As soon as he was out of sight, the Rogue stood up, eyes clearing. With a decisive motion, she let her hair down, pushing the hair tie onto her wrist and shrugging the jacket back on. Always the actor, the girl, name unsaid, ungiven, strutted confidently from the steaming stew of vomit and saliva.
Just as she shifted through her roles of justice, she transitioned from drunk-party-girl-with-a-lost-handbag-and-a-crush-on-Gerard to confident young woman returning home at dawn.
The mistakes wouldn’t go unnoticed. Unremarked. The Midnight Rogue was sure of that. Only that. She flowed through her forms fluidly as the devil changed faces. The only role switch she had to control was the shift from Midnight Rogue to guilty teenage girl. All the rest came naturally.
The girl stepped into the street, thoughts of the approaching day already clouding her mind. She was no longer the Rogue; her rage had dissipated with the night. The only signal of her crimes was the dagger in her left boot and the cloak in her right, a vague recollection of bloodthirsty rage, a memory of a scream.

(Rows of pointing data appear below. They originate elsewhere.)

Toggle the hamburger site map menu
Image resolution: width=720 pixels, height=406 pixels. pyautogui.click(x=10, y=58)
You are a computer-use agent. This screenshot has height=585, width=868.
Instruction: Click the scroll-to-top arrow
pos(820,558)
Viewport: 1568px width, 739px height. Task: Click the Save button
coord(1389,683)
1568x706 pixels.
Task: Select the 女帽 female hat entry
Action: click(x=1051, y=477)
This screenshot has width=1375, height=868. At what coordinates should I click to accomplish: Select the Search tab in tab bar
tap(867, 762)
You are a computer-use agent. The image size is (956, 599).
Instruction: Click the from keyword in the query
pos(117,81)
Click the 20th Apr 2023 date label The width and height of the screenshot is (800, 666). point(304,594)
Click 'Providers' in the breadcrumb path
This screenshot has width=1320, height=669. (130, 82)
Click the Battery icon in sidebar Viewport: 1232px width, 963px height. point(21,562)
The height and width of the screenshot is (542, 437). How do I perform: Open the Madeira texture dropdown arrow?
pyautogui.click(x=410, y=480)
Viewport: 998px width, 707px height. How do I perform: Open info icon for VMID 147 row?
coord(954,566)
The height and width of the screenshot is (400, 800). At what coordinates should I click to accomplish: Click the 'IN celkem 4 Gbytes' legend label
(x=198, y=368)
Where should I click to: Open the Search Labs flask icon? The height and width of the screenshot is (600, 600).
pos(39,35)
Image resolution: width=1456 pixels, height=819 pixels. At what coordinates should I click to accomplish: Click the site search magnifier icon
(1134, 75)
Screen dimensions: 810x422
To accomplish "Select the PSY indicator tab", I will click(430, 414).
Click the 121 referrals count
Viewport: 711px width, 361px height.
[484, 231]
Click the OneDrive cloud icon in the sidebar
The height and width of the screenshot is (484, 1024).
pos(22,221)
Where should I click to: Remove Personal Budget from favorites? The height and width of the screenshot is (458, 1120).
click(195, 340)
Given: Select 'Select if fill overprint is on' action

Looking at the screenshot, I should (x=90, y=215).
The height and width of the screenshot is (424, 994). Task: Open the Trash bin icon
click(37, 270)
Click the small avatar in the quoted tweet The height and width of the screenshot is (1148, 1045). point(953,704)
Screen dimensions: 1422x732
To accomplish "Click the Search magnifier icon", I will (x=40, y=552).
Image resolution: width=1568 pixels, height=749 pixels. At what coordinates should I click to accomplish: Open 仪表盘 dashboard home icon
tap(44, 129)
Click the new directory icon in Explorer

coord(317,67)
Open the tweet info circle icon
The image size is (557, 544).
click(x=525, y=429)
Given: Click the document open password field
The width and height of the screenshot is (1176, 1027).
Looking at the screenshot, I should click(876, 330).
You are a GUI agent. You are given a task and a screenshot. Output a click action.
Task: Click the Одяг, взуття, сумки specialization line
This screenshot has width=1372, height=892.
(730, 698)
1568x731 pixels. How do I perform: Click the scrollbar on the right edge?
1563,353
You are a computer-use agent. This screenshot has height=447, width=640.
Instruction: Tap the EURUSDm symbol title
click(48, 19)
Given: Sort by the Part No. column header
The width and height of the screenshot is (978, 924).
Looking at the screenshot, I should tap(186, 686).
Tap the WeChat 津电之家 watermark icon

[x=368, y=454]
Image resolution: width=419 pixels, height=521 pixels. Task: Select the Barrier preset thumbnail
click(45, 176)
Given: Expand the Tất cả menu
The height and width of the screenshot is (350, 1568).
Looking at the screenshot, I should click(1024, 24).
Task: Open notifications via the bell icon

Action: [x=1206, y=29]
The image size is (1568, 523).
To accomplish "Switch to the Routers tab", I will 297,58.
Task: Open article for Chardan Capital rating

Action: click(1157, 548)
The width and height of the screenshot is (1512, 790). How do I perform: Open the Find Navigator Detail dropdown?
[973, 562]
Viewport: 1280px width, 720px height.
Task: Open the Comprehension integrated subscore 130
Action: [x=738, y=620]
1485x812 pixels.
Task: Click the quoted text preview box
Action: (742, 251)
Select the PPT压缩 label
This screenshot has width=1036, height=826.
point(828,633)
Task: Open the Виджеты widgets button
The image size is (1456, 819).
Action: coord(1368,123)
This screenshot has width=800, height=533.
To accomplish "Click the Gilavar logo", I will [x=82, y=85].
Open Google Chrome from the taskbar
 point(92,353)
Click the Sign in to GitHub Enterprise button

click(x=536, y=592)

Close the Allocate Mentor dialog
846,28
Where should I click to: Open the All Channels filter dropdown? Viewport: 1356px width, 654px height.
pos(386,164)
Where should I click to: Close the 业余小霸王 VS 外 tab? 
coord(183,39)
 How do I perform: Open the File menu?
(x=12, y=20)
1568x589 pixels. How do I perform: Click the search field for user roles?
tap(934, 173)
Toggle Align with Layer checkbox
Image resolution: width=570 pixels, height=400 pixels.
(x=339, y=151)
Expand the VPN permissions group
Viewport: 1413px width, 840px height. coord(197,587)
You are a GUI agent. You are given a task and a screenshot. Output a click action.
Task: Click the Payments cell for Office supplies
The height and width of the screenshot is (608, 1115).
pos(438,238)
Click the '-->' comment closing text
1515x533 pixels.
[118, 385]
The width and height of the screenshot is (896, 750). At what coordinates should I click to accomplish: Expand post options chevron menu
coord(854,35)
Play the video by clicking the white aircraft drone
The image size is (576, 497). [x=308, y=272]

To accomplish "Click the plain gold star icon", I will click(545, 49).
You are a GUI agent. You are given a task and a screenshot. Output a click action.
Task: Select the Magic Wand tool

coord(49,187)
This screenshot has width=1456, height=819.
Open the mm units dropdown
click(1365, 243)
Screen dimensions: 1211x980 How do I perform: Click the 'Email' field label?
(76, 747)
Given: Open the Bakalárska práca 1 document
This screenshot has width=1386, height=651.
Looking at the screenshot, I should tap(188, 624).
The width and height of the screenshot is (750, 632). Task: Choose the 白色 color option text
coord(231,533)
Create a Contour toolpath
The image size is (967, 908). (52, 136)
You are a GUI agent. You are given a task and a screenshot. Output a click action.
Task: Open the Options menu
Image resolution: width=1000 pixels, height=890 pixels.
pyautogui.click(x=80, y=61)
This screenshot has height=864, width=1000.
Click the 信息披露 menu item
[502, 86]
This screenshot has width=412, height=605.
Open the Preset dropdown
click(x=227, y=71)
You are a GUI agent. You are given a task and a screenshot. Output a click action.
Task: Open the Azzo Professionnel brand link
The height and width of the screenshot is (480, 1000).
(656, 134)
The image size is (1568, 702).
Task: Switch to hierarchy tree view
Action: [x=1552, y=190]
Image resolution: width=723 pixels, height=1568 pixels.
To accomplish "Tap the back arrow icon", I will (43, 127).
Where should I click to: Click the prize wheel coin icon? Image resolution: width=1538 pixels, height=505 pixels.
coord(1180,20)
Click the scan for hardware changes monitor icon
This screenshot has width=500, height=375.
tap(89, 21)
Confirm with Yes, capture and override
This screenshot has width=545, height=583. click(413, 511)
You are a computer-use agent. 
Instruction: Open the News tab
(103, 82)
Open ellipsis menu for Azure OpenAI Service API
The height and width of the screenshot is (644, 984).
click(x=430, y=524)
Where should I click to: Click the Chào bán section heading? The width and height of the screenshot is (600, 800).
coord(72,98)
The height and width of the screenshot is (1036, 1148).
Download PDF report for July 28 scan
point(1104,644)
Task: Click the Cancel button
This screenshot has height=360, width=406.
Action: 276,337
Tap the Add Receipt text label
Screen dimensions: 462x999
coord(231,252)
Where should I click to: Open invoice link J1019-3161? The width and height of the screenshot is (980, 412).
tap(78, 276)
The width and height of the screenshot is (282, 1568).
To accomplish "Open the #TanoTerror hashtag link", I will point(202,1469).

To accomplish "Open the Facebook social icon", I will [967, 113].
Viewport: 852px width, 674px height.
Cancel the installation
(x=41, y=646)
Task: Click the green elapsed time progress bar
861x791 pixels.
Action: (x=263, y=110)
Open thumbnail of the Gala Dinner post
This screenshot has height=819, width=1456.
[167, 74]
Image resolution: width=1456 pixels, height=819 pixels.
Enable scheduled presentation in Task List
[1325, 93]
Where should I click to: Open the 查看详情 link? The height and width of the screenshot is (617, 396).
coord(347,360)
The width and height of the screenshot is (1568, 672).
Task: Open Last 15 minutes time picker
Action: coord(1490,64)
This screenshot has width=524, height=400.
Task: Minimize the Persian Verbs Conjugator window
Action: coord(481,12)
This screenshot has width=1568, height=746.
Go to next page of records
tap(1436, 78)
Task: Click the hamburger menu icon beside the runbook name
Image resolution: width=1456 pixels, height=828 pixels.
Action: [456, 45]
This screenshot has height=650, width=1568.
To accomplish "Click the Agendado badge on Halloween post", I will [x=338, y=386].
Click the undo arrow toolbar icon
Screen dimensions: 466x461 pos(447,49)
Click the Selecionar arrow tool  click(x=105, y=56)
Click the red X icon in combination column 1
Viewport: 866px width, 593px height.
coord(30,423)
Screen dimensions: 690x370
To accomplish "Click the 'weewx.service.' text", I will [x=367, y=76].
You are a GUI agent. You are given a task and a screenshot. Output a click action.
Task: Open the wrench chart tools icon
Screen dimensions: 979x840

She had been invited to meet up with a friend at 8:00 A.M., which meant she would have to jog home, further matting down the beautiful cloak–
A hand encircled her throat. Cloth against her lips. She flailed her limbs. Feet lifted from the ground. Immediately, a wall of rubbing alcohol scent smashed her nostrils, deep, pounding. Her vision blurred. She drew in a breath as her feet scrambled for purchase. The regret was instant. Nausea roared at her like a gut-punch. Chloroform.
Breathless, dripping with sweat, the man from the alcove lifted her into a car trunk. She lost consciousness before he could even close the lid.
Karma, she thought. The world was paying her back for her sloppiness. Karma, and arrogance, for believing she could so easily outsmart every passerby. Her mistakes were not unremarked. Justice comes at a hefty price in the outer boroughs. The Midnight Rogue would soon pay it.